Extract text from PDF using Aspose.PDF for .NET - Can't find words from PDF to Text

manel.gracia · October 28, 2020, 11:53am

Helo
I use:
TextFragmentAbsorber textFragmentAbsorber = new TextFragmentAbsorber(new TextEditOptions(TextEditOptions.NoCharacterAction.UseStandardFont ));
info.Document.Pages[page].Accept(textFragmentAbsorber);

the result in the text is as follows:
textFragmentAbsorber.Text ==> " Fecha: 18/01/2012 Longitudinal, 6 Nº 117 Mercabarna"
But, in textFragmentAbsorber.TextFragments ==>
TextFragments .item(9) == 1
TextFragments .item(10) == 8
TextFragments .item(11 == /01/
TextFragments .item(12) == 20

WHY???

asad.ali · October 28, 2020, 9:47pm

@manel.gracia

The API extracts the text in the form it was added in the PDF document. In other words, the text extraction depends upon how the text is stored in the structure of PDF file. Would you please share your sample PDF document with us so that we can test the scenario in our environment and address it accordingly.

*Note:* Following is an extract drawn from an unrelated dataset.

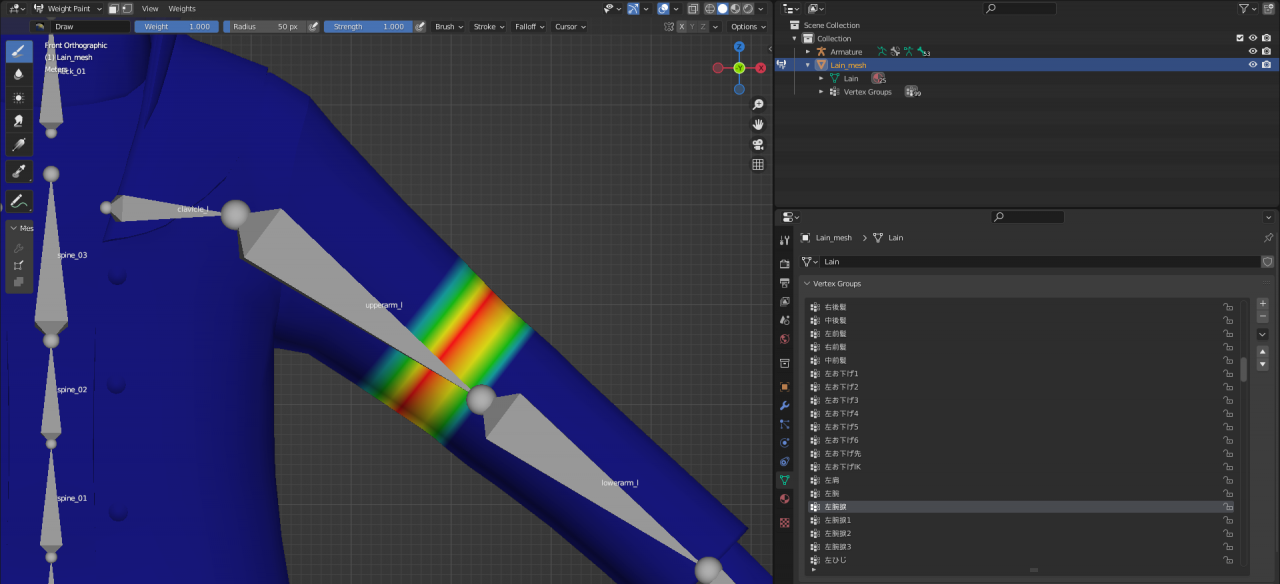Pick the Sample Weight eyedropper tool

(19, 171)
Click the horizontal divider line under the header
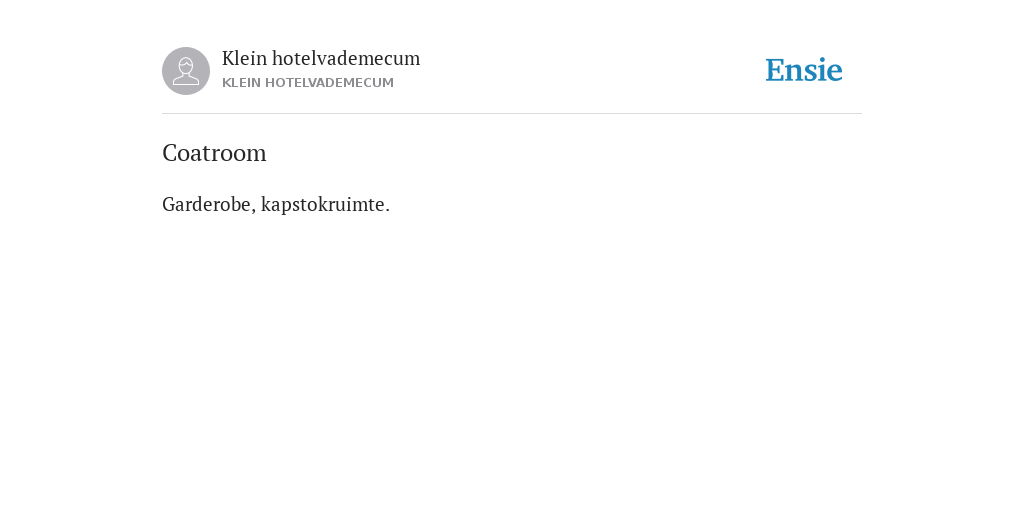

manel.gracia · October 29, 2020, 8:48am

251717_f87165.pdf (499.5 KB)

manel.gracia · October 29, 2020, 8:49am

Thanks a lot

asad.ali · October 29, 2020, 6:25pm

@manel.gracia

We tested the scenario in our environment and as per our observations, the API was extracting text as expected. However, we have logged an investigation ticket as PDFNET-48965 in our issue tracking system to investigate further and determine how to force API to extract text as you desire. We will look into ticket details and keep you posted with the status of its resolution. Please be patient and spare us some time.

We are sorry for the inconvenience.